> _The problem_
Retype the entries below verbatim, starting with the line containing "pixels, height=805 pixels." and ending with the line containing "coordinates (400, 174).", both included.

*** Dataset entries

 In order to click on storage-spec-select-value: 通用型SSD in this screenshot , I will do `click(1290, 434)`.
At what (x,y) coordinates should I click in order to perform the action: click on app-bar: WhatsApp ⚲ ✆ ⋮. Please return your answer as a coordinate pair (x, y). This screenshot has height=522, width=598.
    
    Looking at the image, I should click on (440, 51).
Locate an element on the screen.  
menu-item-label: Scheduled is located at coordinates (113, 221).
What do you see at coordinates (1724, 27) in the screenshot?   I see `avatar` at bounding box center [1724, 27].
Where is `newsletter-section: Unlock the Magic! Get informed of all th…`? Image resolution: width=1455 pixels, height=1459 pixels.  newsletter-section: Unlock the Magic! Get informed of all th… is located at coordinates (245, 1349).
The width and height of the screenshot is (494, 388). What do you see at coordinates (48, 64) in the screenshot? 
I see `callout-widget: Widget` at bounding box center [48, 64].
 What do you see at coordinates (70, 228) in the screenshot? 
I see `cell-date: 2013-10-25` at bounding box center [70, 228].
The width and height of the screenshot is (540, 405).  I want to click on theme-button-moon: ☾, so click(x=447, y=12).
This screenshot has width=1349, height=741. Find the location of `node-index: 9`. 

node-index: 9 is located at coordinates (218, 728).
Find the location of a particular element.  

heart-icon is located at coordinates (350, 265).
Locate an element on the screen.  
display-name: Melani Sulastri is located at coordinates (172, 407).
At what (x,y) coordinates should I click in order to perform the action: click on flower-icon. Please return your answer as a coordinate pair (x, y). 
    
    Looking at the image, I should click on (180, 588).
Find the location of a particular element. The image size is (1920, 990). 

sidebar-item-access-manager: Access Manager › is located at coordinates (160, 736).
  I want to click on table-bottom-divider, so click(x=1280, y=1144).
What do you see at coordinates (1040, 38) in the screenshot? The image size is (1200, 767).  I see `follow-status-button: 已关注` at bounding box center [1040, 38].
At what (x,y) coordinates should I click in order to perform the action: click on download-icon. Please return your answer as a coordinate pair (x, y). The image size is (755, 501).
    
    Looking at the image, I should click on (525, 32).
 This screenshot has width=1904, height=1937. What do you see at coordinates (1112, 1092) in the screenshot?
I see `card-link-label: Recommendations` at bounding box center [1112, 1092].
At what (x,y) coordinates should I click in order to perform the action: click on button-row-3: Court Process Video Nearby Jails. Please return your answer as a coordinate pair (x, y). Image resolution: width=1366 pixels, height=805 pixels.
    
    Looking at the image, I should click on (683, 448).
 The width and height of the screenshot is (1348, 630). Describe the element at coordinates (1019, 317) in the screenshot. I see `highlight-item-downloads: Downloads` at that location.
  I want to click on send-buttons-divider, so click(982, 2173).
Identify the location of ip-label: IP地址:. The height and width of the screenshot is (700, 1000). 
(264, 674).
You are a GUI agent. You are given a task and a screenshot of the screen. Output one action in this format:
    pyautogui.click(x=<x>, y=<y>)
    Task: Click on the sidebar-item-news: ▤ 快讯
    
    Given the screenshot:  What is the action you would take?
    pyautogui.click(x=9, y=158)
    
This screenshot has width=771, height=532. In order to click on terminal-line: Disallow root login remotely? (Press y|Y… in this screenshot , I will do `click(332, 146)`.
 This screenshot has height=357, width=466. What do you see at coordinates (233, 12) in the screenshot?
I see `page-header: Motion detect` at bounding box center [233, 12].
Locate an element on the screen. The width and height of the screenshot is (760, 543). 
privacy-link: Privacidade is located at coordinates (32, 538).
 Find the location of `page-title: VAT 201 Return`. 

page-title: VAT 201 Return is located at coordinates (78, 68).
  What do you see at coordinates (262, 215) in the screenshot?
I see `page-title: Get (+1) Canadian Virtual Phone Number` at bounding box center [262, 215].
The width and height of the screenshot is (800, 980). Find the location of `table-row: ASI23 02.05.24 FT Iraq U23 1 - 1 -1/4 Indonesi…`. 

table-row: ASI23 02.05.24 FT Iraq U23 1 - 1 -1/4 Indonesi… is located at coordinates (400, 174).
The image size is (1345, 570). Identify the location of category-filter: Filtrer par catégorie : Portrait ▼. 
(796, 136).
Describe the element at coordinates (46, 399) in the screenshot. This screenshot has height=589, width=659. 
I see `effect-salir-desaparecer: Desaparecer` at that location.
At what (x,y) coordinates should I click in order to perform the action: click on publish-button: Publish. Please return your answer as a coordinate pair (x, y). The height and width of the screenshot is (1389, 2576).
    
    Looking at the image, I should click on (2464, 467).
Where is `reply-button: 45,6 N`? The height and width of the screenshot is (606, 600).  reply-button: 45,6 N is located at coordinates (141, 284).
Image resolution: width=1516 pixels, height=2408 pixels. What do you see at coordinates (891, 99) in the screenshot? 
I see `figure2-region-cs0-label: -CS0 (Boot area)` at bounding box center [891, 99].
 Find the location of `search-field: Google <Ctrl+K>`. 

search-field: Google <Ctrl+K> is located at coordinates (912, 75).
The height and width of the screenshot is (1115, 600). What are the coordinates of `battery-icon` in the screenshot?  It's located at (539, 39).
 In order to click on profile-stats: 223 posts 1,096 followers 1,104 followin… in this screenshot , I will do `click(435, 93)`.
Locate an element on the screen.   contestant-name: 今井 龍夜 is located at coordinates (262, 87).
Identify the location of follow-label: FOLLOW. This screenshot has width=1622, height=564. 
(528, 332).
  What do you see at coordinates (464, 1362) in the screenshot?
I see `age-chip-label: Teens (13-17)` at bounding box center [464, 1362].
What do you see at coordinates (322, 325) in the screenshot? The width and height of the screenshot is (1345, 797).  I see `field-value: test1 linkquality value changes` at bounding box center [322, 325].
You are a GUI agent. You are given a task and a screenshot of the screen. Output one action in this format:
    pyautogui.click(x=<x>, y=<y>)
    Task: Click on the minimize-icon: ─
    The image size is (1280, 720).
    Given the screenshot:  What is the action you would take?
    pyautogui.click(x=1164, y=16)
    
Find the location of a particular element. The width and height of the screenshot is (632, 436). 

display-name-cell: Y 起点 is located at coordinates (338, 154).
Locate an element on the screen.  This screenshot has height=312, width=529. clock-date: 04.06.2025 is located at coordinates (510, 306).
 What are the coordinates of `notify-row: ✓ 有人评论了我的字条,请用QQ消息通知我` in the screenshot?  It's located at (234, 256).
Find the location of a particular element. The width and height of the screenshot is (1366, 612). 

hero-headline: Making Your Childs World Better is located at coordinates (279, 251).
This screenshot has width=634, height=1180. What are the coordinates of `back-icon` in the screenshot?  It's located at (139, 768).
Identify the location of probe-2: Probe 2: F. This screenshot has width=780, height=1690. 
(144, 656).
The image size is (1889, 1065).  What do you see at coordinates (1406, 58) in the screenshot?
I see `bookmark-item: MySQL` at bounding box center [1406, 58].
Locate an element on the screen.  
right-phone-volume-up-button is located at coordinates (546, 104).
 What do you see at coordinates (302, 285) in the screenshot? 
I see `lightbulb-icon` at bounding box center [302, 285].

******

> _Task solution_
At what (x,y) coordinates should I click in order to perform the action: click on button-row-3: Court Process Video Nearby Jails. Please return your answer as a coordinate pair (x, y). Image resolution: width=1366 pixels, height=805 pixels.
    
    Looking at the image, I should click on (683, 448).
 The width and height of the screenshot is (1348, 630). Describe the element at coordinates (1019, 317) in the screenshot. I see `highlight-item-downloads: Downloads` at that location.
  I want to click on send-buttons-divider, so click(982, 2173).
Identify the location of ip-label: IP地址:. The height and width of the screenshot is (700, 1000). 
(264, 674).
You are a GUI agent. You are given a task and a screenshot of the screen. Output one action in this format:
    pyautogui.click(x=<x>, y=<y>)
    Task: Click on the sidebar-item-news: ▤ 快讯
    
    Given the screenshot:  What is the action you would take?
    pyautogui.click(x=9, y=158)
    
This screenshot has width=771, height=532. In order to click on terminal-line: Disallow root login remotely? (Press y|Y… in this screenshot , I will do `click(332, 146)`.
 This screenshot has height=357, width=466. What do you see at coordinates (233, 12) in the screenshot?
I see `page-header: Motion detect` at bounding box center [233, 12].
Locate an element on the screen. The width and height of the screenshot is (760, 543). 
privacy-link: Privacidade is located at coordinates (32, 538).
 Find the location of `page-title: VAT 201 Return`. 

page-title: VAT 201 Return is located at coordinates (78, 68).
  What do you see at coordinates (262, 215) in the screenshot?
I see `page-title: Get (+1) Canadian Virtual Phone Number` at bounding box center [262, 215].
The width and height of the screenshot is (800, 980). Find the location of `table-row: ASI23 02.05.24 FT Iraq U23 1 - 1 -1/4 Indonesi…`. 

table-row: ASI23 02.05.24 FT Iraq U23 1 - 1 -1/4 Indonesi… is located at coordinates (400, 174).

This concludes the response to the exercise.